"""

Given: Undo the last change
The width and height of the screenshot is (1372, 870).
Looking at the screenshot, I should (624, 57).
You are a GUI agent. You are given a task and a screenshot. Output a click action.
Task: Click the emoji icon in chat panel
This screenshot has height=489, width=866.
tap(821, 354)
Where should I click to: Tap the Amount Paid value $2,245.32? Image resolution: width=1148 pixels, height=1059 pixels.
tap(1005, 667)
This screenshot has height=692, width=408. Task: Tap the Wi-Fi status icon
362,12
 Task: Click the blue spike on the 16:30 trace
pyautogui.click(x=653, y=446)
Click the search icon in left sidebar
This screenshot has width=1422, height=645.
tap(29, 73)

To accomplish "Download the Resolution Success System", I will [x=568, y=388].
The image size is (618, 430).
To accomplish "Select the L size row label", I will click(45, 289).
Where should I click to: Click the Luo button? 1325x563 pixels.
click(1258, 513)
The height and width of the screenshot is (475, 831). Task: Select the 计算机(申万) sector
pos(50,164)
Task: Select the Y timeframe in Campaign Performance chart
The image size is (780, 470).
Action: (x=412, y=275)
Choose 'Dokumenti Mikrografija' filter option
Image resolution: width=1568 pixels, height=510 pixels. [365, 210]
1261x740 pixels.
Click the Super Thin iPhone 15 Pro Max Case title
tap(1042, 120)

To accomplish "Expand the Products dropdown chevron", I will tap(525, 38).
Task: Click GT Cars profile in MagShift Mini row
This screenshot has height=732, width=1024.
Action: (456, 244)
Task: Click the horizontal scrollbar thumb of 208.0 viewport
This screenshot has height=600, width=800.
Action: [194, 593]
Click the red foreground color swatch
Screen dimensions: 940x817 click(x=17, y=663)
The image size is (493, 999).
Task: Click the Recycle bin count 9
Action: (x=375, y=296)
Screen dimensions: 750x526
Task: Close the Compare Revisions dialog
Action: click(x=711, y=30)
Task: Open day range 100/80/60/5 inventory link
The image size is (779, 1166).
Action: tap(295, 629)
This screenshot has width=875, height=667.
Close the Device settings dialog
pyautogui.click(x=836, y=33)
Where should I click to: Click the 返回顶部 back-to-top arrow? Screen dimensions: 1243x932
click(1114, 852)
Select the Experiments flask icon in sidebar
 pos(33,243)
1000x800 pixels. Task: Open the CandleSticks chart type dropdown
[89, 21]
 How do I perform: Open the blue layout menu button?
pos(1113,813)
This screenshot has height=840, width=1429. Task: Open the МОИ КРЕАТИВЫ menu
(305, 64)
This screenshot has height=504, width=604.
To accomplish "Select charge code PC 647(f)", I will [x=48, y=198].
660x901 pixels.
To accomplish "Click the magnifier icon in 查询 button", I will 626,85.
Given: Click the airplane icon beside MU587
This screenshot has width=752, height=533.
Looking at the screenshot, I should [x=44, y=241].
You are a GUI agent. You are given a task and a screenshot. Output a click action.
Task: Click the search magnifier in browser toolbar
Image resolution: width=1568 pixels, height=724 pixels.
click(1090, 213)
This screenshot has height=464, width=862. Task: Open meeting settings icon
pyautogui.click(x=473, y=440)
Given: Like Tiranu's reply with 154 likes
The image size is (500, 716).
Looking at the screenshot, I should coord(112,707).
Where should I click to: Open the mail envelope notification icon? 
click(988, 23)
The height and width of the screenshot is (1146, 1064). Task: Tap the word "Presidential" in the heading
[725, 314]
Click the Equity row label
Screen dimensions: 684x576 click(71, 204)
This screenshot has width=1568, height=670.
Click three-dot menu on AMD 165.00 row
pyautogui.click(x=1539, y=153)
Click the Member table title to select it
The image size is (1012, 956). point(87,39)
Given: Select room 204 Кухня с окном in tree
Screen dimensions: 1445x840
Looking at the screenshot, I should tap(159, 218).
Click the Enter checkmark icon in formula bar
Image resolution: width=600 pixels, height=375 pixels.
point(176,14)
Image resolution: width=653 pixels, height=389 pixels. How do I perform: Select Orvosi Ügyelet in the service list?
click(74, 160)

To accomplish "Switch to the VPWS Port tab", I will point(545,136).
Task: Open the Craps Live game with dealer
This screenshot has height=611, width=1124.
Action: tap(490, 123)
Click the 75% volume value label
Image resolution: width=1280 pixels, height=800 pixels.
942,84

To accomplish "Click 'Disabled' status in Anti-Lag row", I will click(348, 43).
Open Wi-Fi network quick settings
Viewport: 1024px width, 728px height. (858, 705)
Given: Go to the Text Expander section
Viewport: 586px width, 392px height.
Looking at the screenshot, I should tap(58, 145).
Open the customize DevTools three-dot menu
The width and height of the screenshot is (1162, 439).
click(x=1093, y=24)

"""

Prompt - Each line of the entries above that has the word "will" is to be copied.

Your response -
To accomplish "Download the Resolution Success System", I will [x=568, y=388].
To accomplish "Select the L size row label", I will click(45, 289).
To accomplish "Expand the Products dropdown chevron", I will tap(525, 38).
To accomplish "Select charge code PC 647(f)", I will [x=48, y=198].
To accomplish "Click the magnifier icon in 查询 button", I will 626,85.
To accomplish "Switch to the VPWS Port tab", I will point(545,136).
To accomplish "Click 'Disabled' status in Anti-Lag row", I will click(348, 43).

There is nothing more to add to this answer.